By this point the legal standard should be clear: deadly force is not available simply because a confrontation became uncomfortable, disrespectful, embarrassing, or physically minor. The question is always whether the threat actually justified the level of force used.

That is a high bar. Review what does not automatically justify deadly force:

  • Someone being disrespectful
  • Someone embarrassing you
  • Someone challenging your pride
  • Someone refusing to leave when you think they should
  • Someone touching you (which may be relevant, but is not automatically enough)

This is why the Anthony / Metcalf trial resonates so strongly with use-of-force instructors. The jury is hearing testimony about a dispute, physical contact, a knife, and a fatal wound. The defense wants the jury to see fear and self-defense. The prosecution wants the jury to see aggression and unjustified escalation. New York gun owners must study that fight without pretending they know the verdict before the jury reaches it.

Deadly force is for deadly danger, not wounded pride.

The initial aggressor problem is bigger than throwing the first punch

Many people think the initial aggressor is simply the person who throws the first punch. Sometimes that is true. But real confrontations are often messier. The initial aggressor problem can involve threatening language, blocking someone’s path, closing distance, refusing to disengage, reaching toward a weapon, intentionally provoking a response, or creating a situation where a reasonable person might believe you were pushing the encounter toward violence.

A prosecutor does not need to say “the defendant was rude.” The prosecutor can build a devastating theme from simple facts:

  • He refused to leave.
  • He kept arguing.
  • He escalated the language.
  • He moved closer.
  • He challenged the other person.
  • He had a weapon available.
  • He used deadly force against a non-deadly threat.
  • He was not trying to escape the confrontation. He was trying to win it.

### WORK ITEM
Print the part of the passage on deadly force that begins with the words "By this point" and ends with "not automatically enough)", copied word for word. The lines that follow were taken from a separate source.

(Screenshot grounding data)

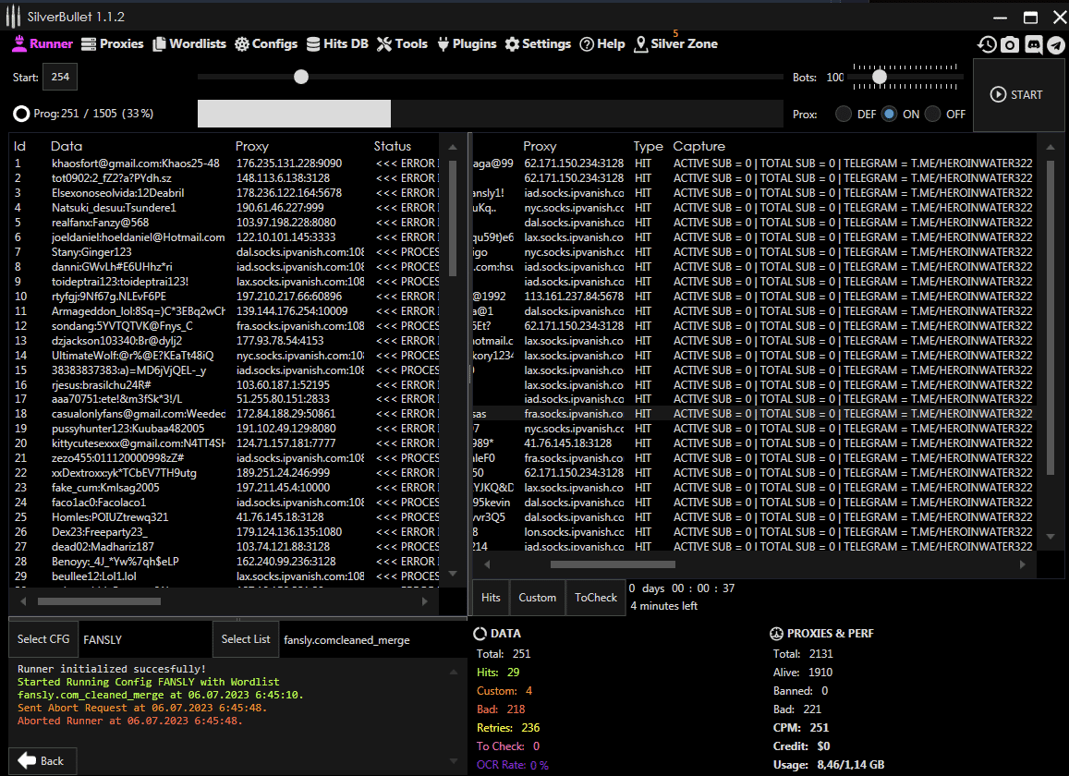This screenshot has height=776, width=1069.
Task: Click the Back button
Action: (43, 760)
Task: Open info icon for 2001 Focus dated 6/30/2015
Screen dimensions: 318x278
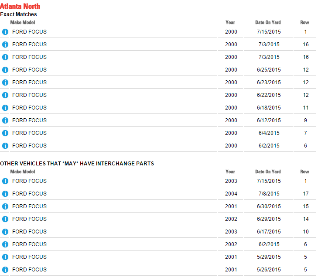Action: tap(5, 206)
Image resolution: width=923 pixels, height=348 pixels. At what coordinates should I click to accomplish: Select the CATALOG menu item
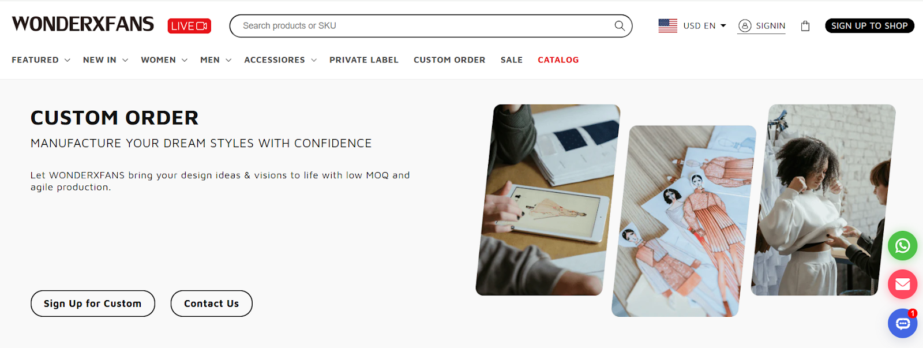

### REPLY
By this point the legal standard should be clear: deadly force is not available simply because a confrontation became uncomfortable, disrespectful, embarrassing, or physically minor. The question is always whether the threat actually justified the level of force used.

That is a high bar. Review what does not automatically justify deadly force:

  • Someone being disrespectful
  • Someone embarrassing you
  • Someone challenging your pride
  • Someone refusing to leave when you think they should
  • Someone touching you (which may be relevant, but is not automatically enough)